Un lugar lleno de ruido, obreros, olor a bagazo de caña y pobreza.
Mi hermana Sylvia, recientemente fallecida, y mi madre siempre han contado que nací y crecí con varias enfermedades endémicas, propias del ecosistema nicaragüense de entonces.
La mortalidad infantil era muy elevada en esa época y yo era el candidato perfecto a ser un deceso neonatal, pero sobreviví. Mi madre cuidó de mi y Dios hizo el resto.
De todas mis enfermedades solo recuerdo la malaria, la faringoamigdalitis y la cistitis aguda, que me atormentaron hasta mi juventud temprana.

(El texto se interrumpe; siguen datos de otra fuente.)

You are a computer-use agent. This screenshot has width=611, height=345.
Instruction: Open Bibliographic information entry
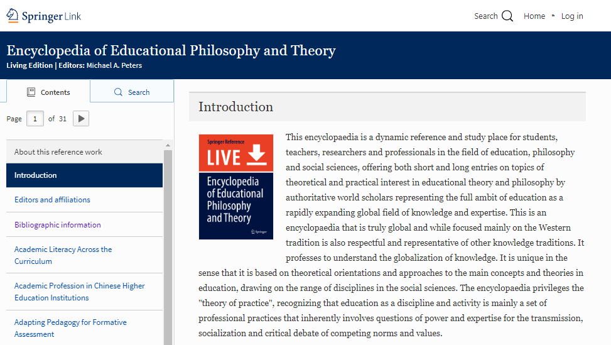point(58,224)
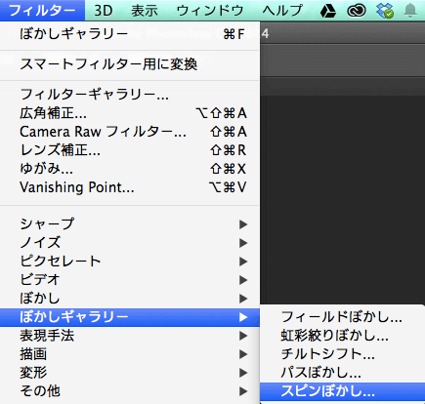Open the ビデオ submenu

(x=130, y=280)
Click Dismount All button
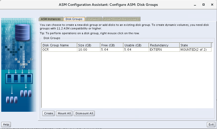This screenshot has height=129, width=217. [84, 113]
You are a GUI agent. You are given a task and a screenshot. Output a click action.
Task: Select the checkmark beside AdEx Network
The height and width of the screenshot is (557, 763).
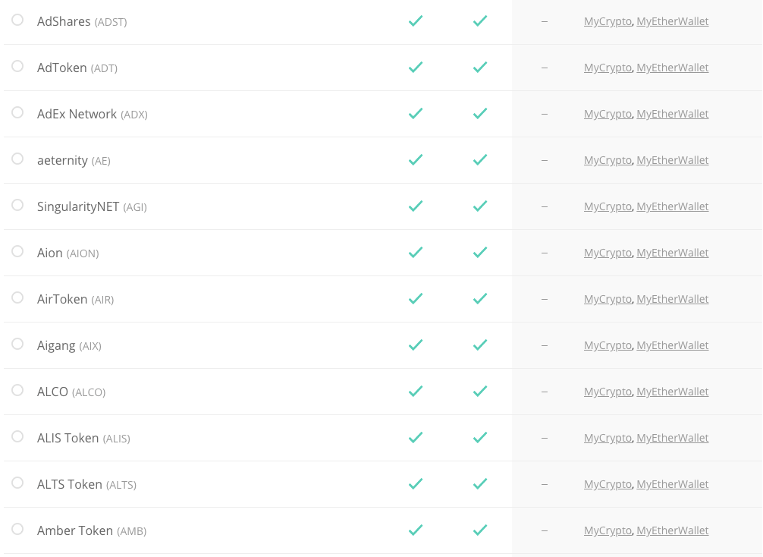coord(416,114)
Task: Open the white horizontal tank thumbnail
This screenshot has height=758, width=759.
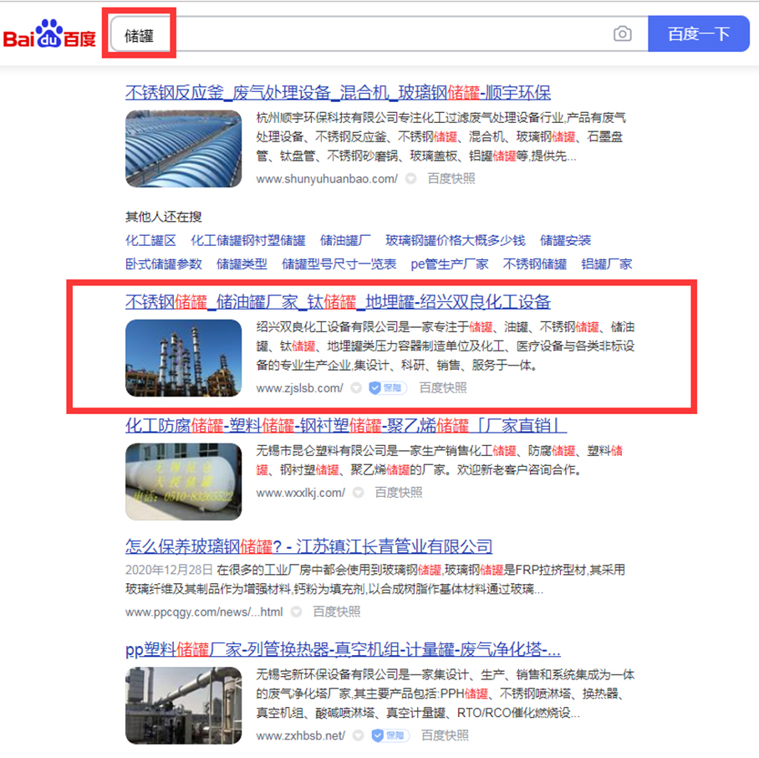Action: 183,481
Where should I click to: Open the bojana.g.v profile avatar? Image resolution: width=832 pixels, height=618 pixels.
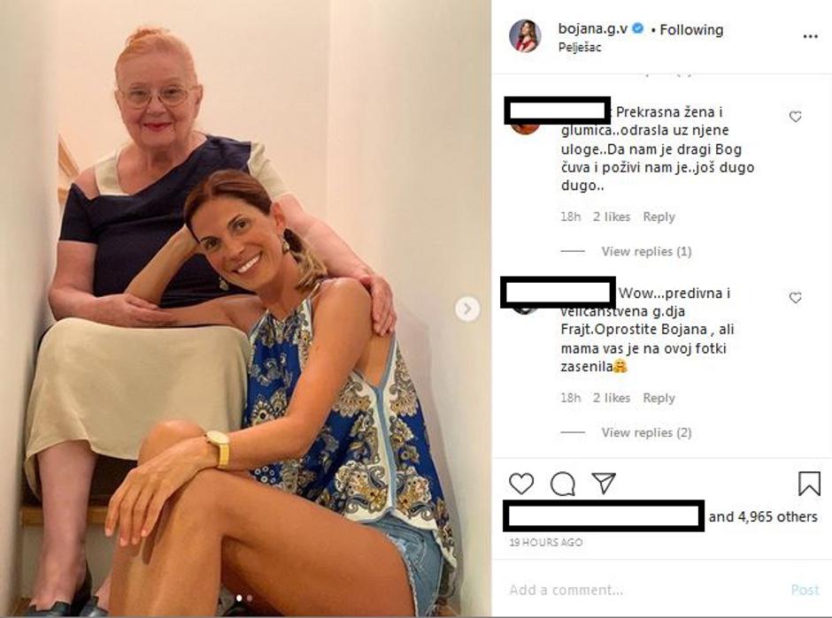point(525,36)
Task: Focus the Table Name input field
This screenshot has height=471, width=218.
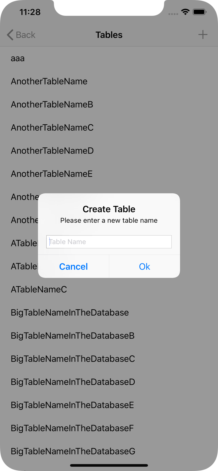Action: [x=109, y=242]
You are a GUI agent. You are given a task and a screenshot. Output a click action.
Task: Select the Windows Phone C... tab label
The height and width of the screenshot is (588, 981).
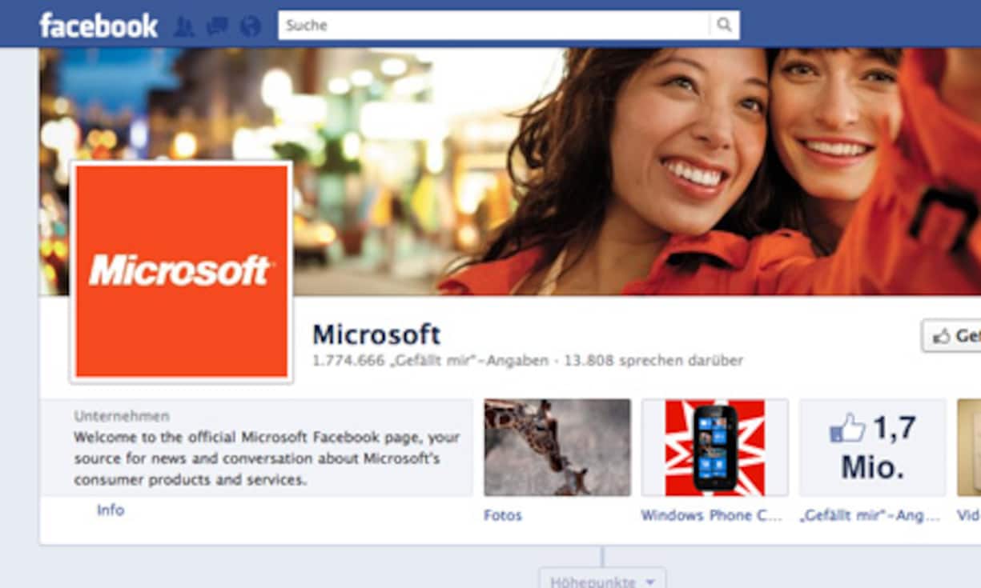click(711, 516)
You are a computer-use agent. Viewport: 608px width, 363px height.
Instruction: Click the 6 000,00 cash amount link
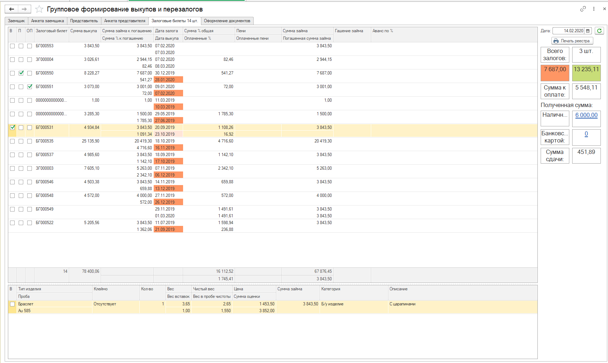pos(586,115)
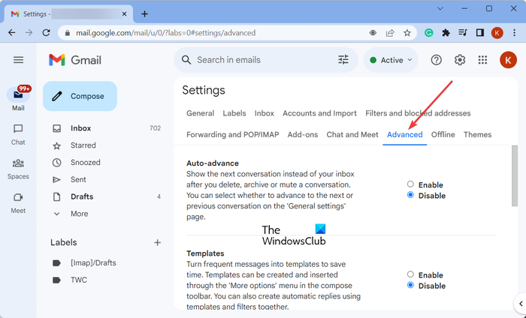Open the Support help icon
The image size is (526, 318).
coord(436,60)
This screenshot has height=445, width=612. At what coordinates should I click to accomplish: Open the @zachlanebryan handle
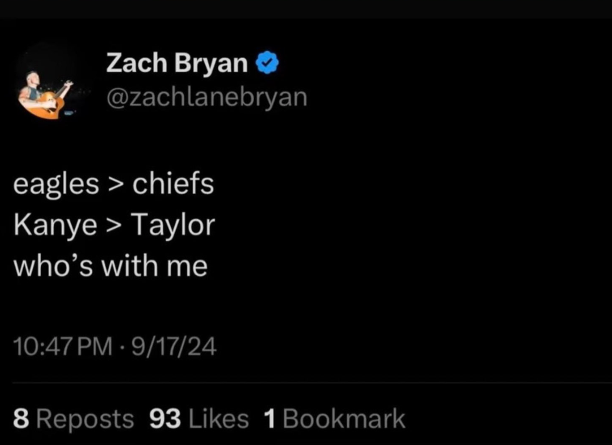(x=206, y=97)
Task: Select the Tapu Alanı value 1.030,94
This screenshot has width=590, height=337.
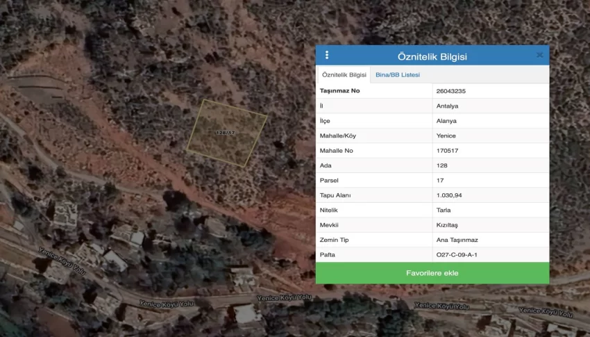Action: coord(449,195)
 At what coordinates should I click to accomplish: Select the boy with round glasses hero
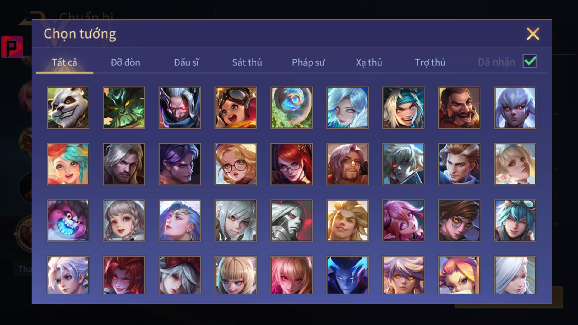[459, 220]
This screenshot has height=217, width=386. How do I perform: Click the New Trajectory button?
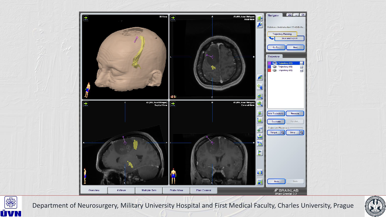[276, 113]
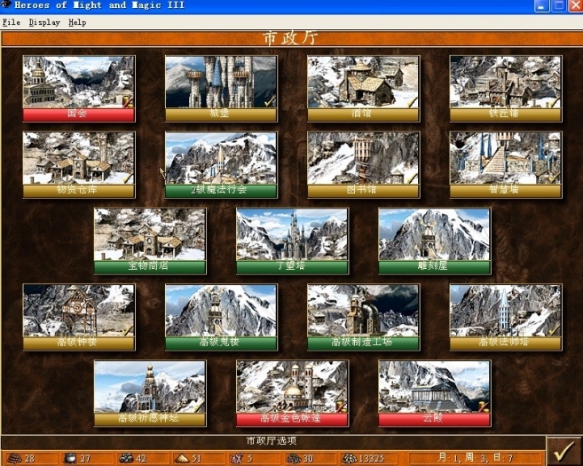The height and width of the screenshot is (466, 583).
Task: Confirm with the checkmark button
Action: (562, 450)
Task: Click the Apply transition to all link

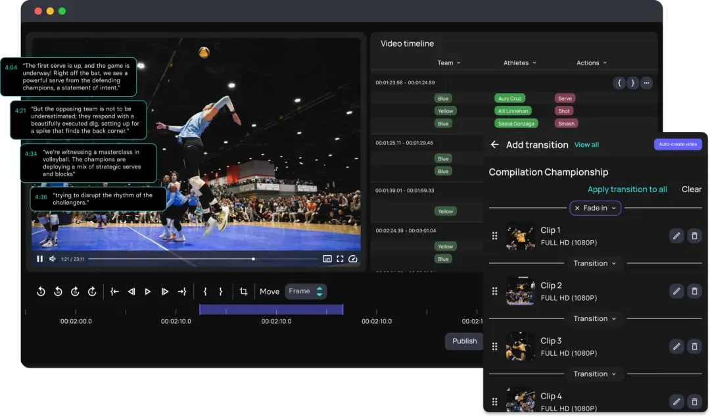Action: pos(627,189)
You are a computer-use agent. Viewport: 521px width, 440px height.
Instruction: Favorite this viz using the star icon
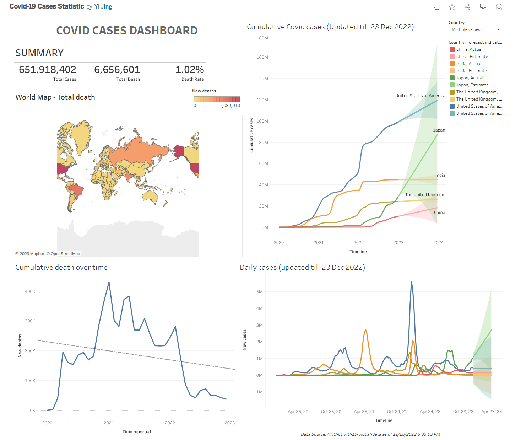click(452, 6)
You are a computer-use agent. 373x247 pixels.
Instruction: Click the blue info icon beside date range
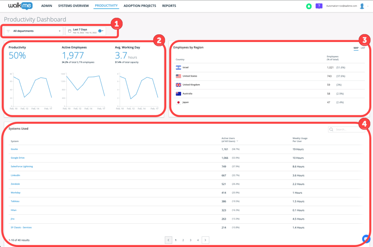[x=100, y=31]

Hoy que inicio mi pre cumpleaños, quiero evocar como figura simbólica, el hermoso Volcán San Cristobal, visto desde el Ingenio San Antonio, en la alameda de palmeras, sobre la vía férrea que unía el Ingenio con Chichigalpa, la centenaria ciudad que me acogió hasta los trece años. Sigue siendo un espectáculo hermoso e imponente. Ahí me quiero situar, un niño sobreviviente, una familia de mujeres valientes y trabajadoras, un micromundo de explotación de la fuerza de trabajo, un pequeño lugar del universo donde Dios me depositó al nacer.

Inicio estos relatos dando gracias, a Dios, a mis padres, mi madre, mi abuelita, mi primera maestra, y no se cuantas personas olvidadas, que convirtieron este pedacito de piel y huesos, en lo que logré convertirme, un hombre útil y agradecido, un hombre, un ser humano, al que nada humano le ha sido ajeno.